We know so little about the tools we depend on every day. When I was a child, I was surprised that no one expected me to learn how to build a TV even though I watched a TV. But, no, I was just expected to process the surface of the box’s form and function, not to understand the inner workings. Throughout life, we use analogies and signs and symbols to make sense of things we constantly consume but don’t truly understand. Our processing of these basics is not unlike a computer’s process. Marvin Minsky wrote brilliantly on this topic in an Afterword of a 1984 Vernor Vinge novel. An excerpt:
“Let’s return to the question about how much a simulated life inside a world inside a machine could resemble our real life ‘out here.’ My answer, as you know by now, is that it could be very much the same––since we, ourselves, already exist as processes imprisoned in machines inside machines! Our mental worlds are already filled with wondrous, magical, symbol–signs, which add to every thing we ‘see’ its ‘meaning’ and ‘significance.’ In fact, all educated people have already learned how different are our mental worlds than the ‘real worlds’ that our scientists know.

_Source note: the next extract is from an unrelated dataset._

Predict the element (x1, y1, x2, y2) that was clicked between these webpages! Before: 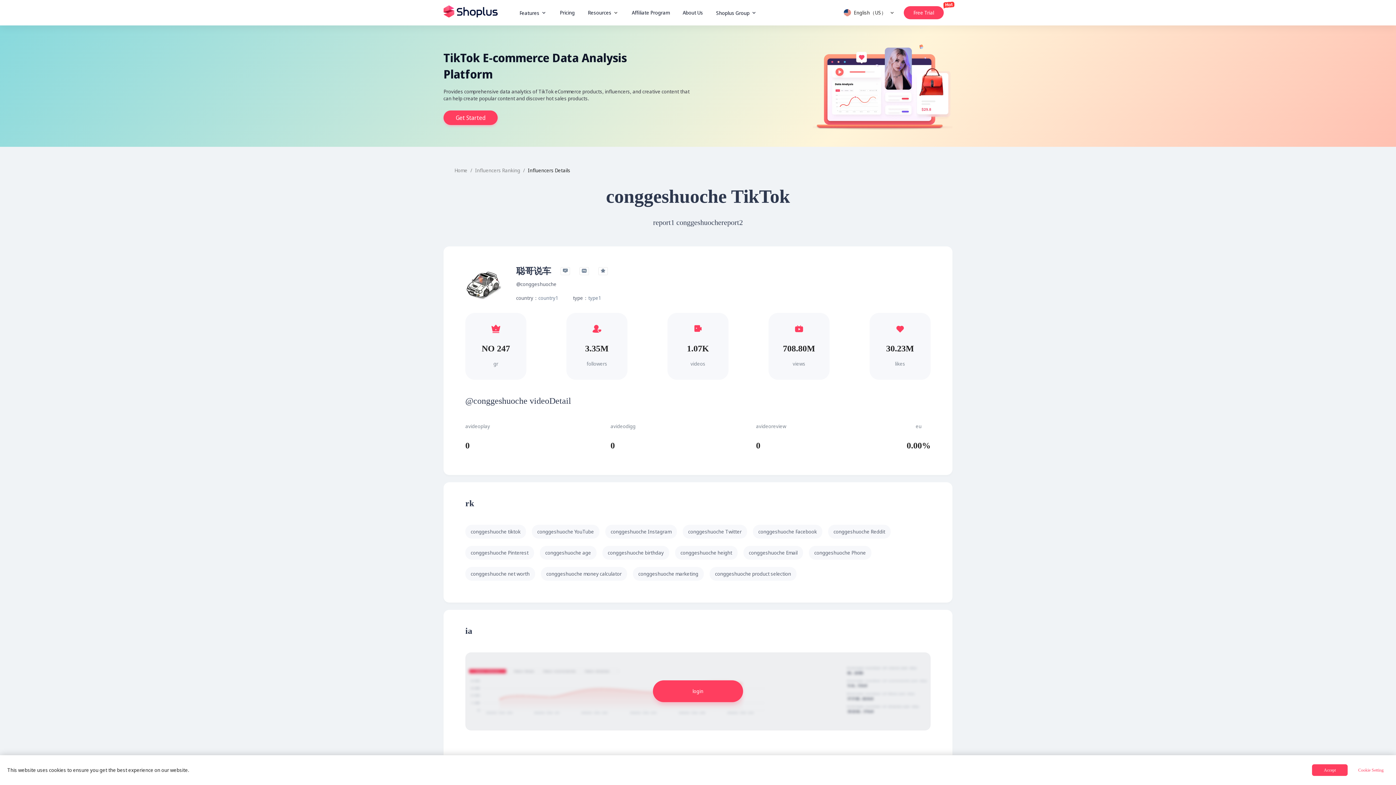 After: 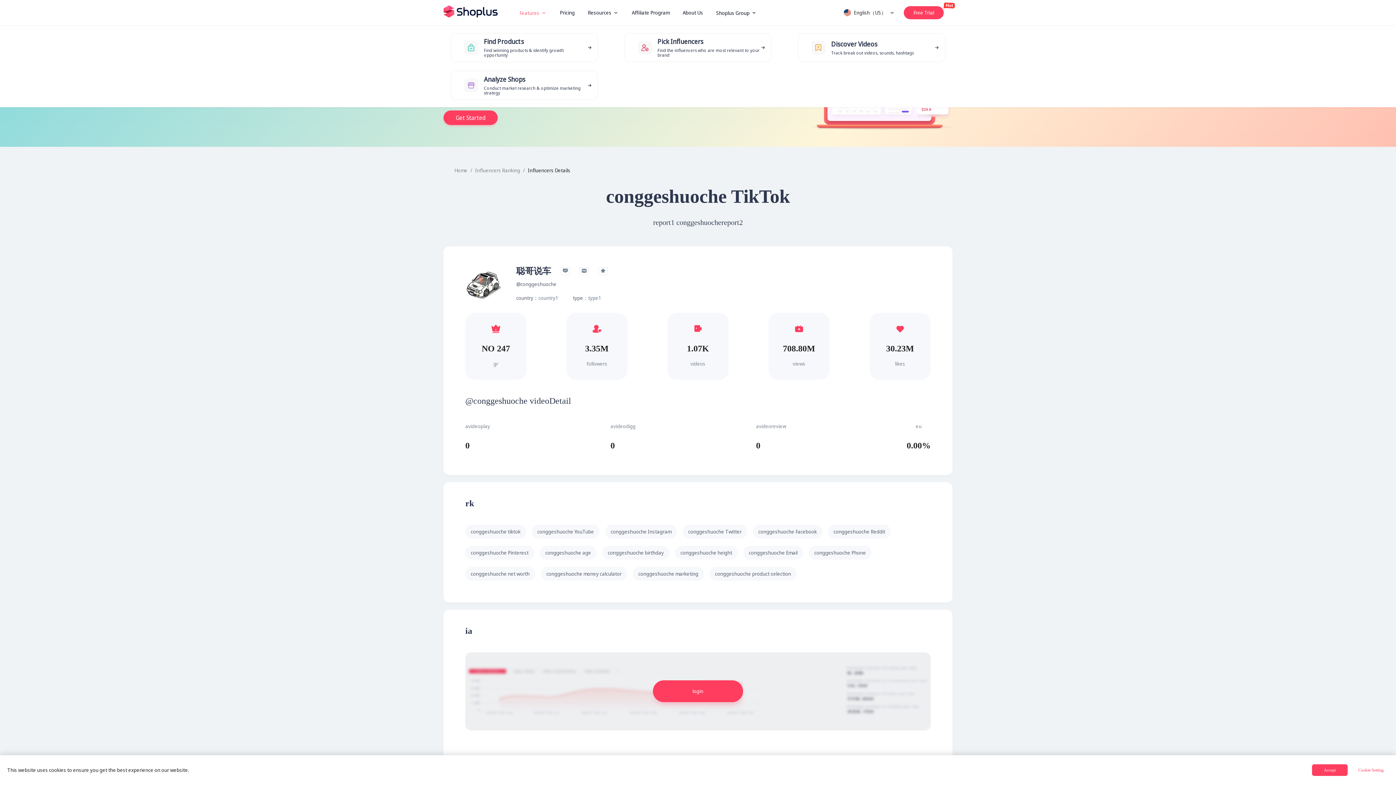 Action: label: Features bbox: (506, 8, 546, 17)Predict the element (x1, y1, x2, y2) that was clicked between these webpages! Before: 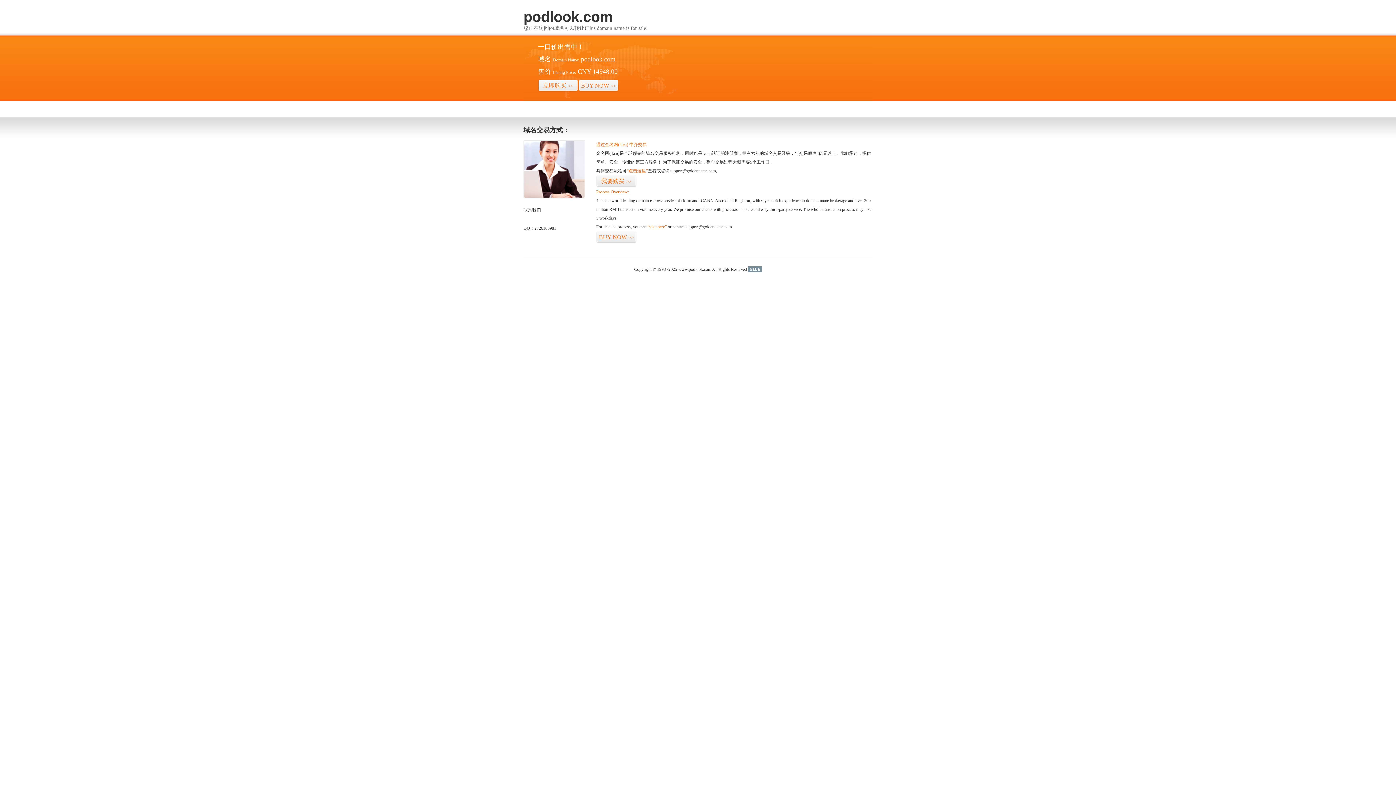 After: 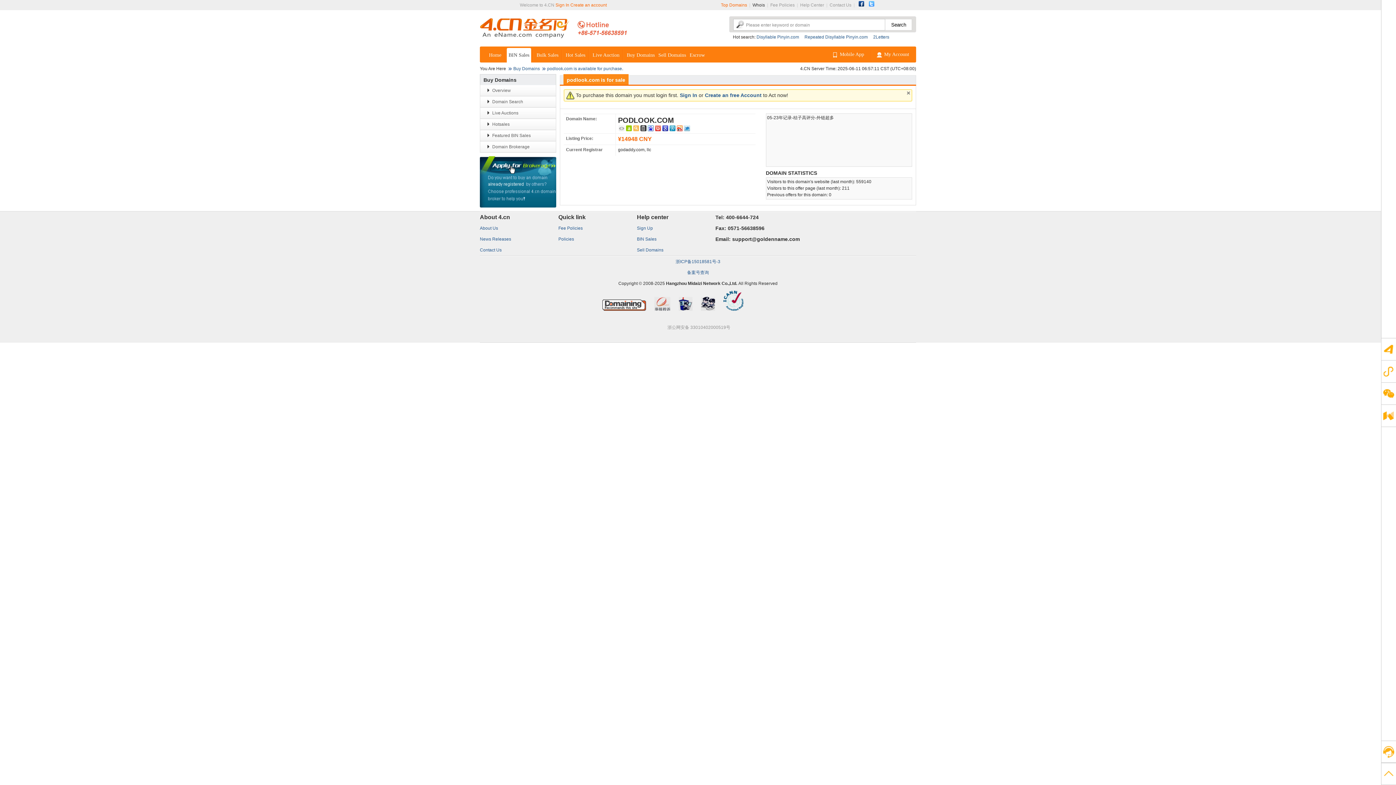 Action: bbox: (596, 175, 636, 187) label: 我要购买>>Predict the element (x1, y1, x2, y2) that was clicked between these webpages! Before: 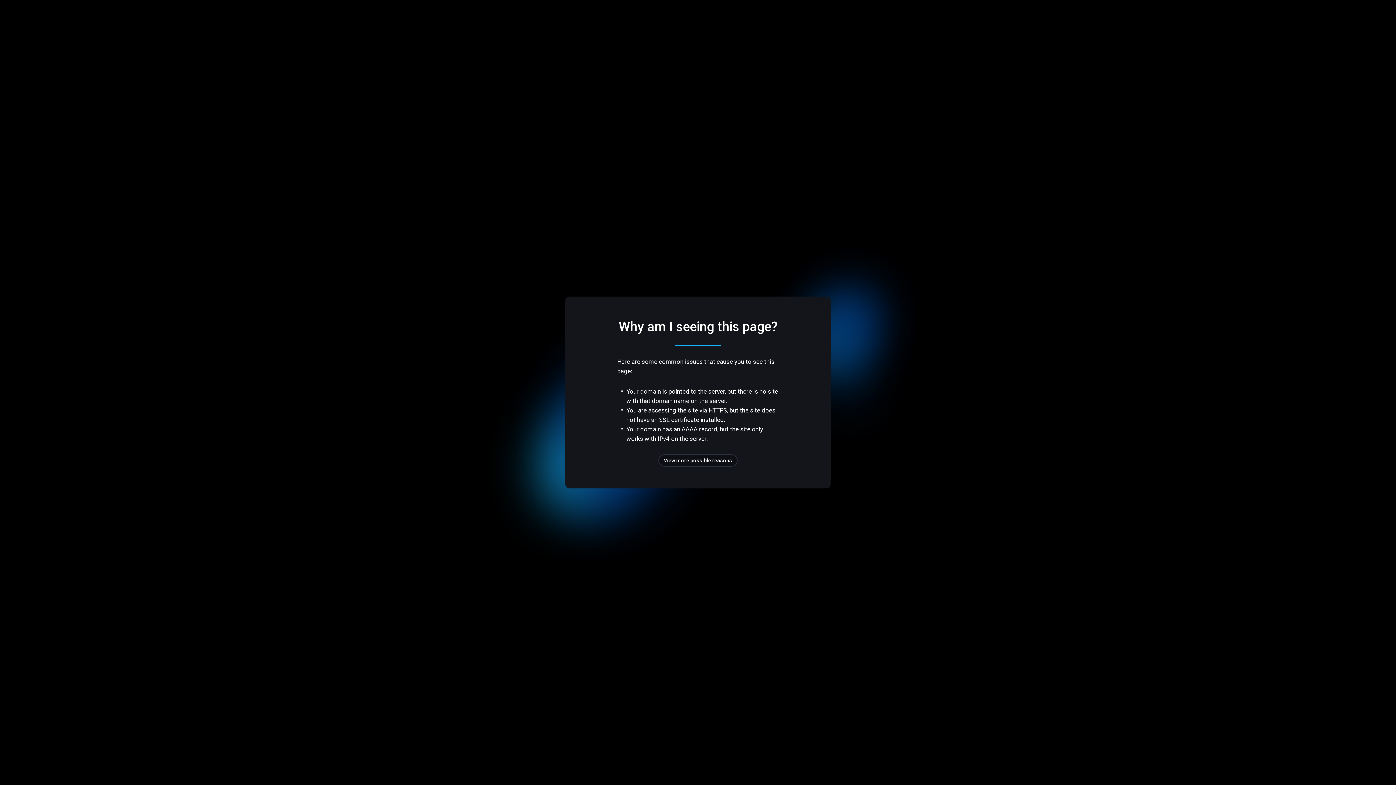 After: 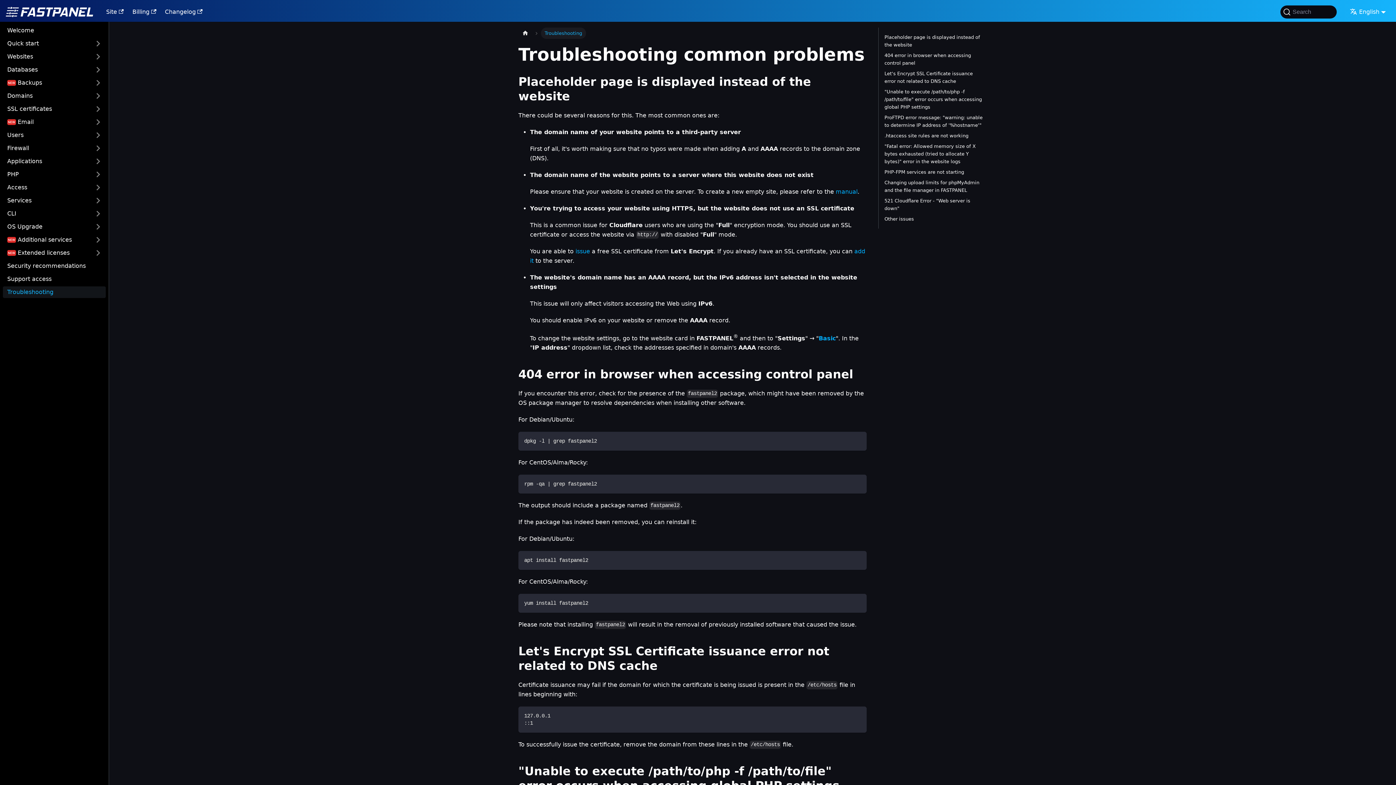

Consider the table in your dining room; your conscious mind sees it as having familiar functions, forms, and purposes. A table is ‘a thing to put things on.’ However, our science tells us that this is only in the mind; the only thing that’s ‘really there’ is a society of countless molecules. That table seems to hold its shape only because some of those molecules are constrained to vibrate near one another, because of certain properties of force-fields that keep them from pursuing independent trajectories. Similarly, when you hear a spoken word, your mind attributes sense and meaning to that sound––whereas, in physics, the word is merely a fluctuating pressure on your ear, caused by the collisions of myriads of molecules of air––that is, of particles whose distances are so much less constrained.
And so––let’s face it now, once and for all: each one of us already has experienced what it is like to be simulated by a computer!”